Australia’s undisputed mountain biking capital, Tasmania is threaded with purpose-built tracks through rare landscapes.
Picture descents from mountains to sea, rainforests blanketed in moss, marathon-length trails to white-sand beaches, and terrain that ranges from granite to hero dirt.
Since 2015, when the opening of the Blue Derby network announced Tasmania to the mountain biking world, trails have been emerging and expanding across the state. Head east, west, south or north and tracks beckon, whether cross-country cruises or white-knuckle downhills.
Here are the rides that have shifted the island's mountain biking reputation up a gear.
Derby was once the centre of a tin-mining boom, but these days its mountain bikers carving up the dirt.
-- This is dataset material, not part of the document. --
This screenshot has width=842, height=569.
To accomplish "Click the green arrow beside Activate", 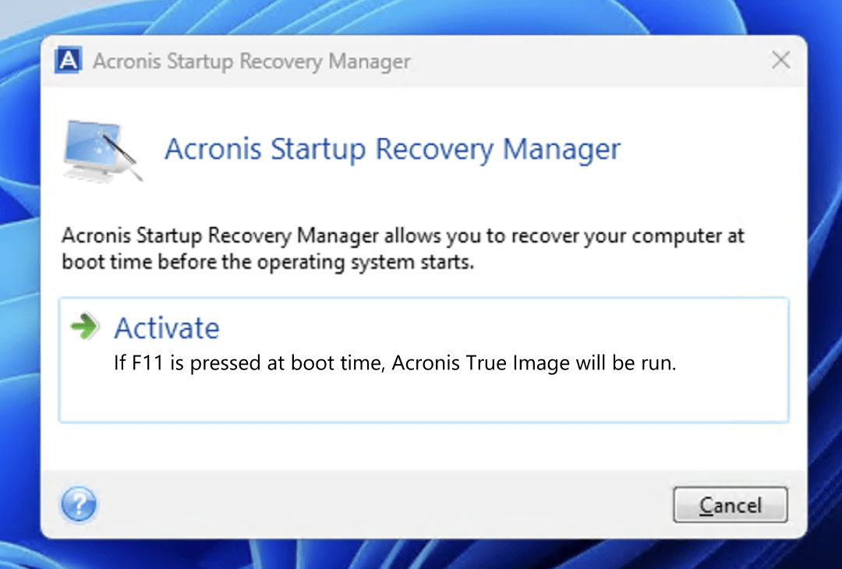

Threaded through forests of giant ferns and myrtle beech in north-east Tasmania, the trails at Blue Derby cater to all skill and fitness levels, with 125km of flowing, purpose-built enduro-style trails.
Trails stretch far and wide from the town, reaching to the top of the Blue Tier mountains and down to the neighbouring town of Branxholm. The signature Blue Tier trail cuts through its namesake mountain range and descends to the Weldborough Hotel, where riders can catch up with a hearty counter meal and a local craft beer. Close to town, Flickity Sticks has a dizzying collection of berms, and Kingswall mixes forest trail with an old mining water race.
Need to know
Bike hire and shuttles are available in Derby through Vertigo MTB, MTB Express, MADMTB and Up Down Around MTB, or hire an e-bike through Evolution Biking. Pedal the network in style with Blue Derby Pods Ride, or join dedicated Blue Derby tours with Into the Wild, Shredly’s Adventures, MTB Express or Up Down Around MTB.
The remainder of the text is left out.